## DIRECTION
Format the records from the start through the line containing "Select the volume", inclusive, as a Markdown table with the columns Row and Entry, skipping any blank lines.

<<<<

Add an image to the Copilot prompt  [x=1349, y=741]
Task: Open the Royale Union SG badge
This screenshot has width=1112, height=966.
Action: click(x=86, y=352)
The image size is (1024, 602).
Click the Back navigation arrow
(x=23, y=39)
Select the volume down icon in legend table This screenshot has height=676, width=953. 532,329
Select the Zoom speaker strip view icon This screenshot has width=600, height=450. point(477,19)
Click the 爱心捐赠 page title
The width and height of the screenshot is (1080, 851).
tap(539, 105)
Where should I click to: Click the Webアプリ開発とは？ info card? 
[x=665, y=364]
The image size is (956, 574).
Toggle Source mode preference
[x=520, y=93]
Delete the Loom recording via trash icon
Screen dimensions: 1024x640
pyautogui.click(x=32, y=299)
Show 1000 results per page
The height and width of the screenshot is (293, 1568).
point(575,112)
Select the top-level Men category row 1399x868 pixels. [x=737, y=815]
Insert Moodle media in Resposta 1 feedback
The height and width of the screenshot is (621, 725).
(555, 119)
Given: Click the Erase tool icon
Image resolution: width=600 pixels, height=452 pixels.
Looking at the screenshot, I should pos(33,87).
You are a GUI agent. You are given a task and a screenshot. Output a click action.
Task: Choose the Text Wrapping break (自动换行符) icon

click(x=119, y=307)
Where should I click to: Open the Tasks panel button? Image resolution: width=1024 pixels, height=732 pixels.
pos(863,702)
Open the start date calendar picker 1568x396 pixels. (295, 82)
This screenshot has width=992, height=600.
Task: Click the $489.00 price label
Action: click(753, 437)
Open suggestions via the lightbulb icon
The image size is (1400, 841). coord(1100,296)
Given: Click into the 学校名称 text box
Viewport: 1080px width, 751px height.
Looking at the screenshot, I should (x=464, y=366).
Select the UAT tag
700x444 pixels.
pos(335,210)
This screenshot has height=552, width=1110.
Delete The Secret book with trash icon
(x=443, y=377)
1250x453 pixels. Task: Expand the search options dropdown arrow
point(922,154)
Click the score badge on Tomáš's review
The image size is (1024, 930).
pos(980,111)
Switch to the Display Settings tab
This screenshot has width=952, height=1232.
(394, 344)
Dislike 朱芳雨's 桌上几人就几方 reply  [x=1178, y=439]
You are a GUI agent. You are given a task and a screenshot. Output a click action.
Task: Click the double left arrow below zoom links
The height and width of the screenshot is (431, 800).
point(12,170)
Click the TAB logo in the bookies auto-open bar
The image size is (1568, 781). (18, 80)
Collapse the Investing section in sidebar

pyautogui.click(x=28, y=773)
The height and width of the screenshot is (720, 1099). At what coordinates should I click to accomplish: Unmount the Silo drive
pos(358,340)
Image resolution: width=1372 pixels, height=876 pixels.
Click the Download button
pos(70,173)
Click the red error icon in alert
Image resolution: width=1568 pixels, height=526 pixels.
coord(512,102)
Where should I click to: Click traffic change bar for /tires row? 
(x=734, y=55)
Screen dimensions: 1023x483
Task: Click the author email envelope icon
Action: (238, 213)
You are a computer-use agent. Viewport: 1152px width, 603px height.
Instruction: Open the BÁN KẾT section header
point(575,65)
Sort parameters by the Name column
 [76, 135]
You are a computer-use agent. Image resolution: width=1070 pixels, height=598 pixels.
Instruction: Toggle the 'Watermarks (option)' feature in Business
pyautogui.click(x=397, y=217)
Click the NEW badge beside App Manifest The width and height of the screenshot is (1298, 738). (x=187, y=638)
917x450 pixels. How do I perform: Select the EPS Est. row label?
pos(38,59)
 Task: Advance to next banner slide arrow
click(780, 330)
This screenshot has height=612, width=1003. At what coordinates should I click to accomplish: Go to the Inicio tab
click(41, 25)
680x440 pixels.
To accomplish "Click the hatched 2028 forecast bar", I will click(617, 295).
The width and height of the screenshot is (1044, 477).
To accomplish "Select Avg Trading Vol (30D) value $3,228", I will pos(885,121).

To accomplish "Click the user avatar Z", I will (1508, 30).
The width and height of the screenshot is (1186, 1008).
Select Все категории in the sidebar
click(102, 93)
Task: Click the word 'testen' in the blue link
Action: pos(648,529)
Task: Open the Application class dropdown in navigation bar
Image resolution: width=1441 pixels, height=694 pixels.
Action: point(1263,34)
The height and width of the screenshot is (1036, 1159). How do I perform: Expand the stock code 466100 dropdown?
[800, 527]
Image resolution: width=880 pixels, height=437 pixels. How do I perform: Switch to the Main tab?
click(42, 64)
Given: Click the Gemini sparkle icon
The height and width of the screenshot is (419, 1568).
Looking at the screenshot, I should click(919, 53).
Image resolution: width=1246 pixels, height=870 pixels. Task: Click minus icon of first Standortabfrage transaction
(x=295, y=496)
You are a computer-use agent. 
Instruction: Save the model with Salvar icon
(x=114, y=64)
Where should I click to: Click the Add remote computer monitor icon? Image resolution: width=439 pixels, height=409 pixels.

>>>>

## FINISHED TASK
| Row | Entry |
|---|---|
| 1 | Add an image to the Copilot prompt  [x=1349, y=741] |
| 2 | Task: Open the Royale Union SG badge |
| 3 | This screenshot has width=1112, height=966. |
| 4 | Action: click(x=86, y=352) |
| 5 | The image size is (1024, 602). |
| 6 | Click the Back navigation arrow |
| 7 | (x=23, y=39) |
| 8 | Select the volume down icon in legend table This screenshot has height=676, width=953. 532,329 |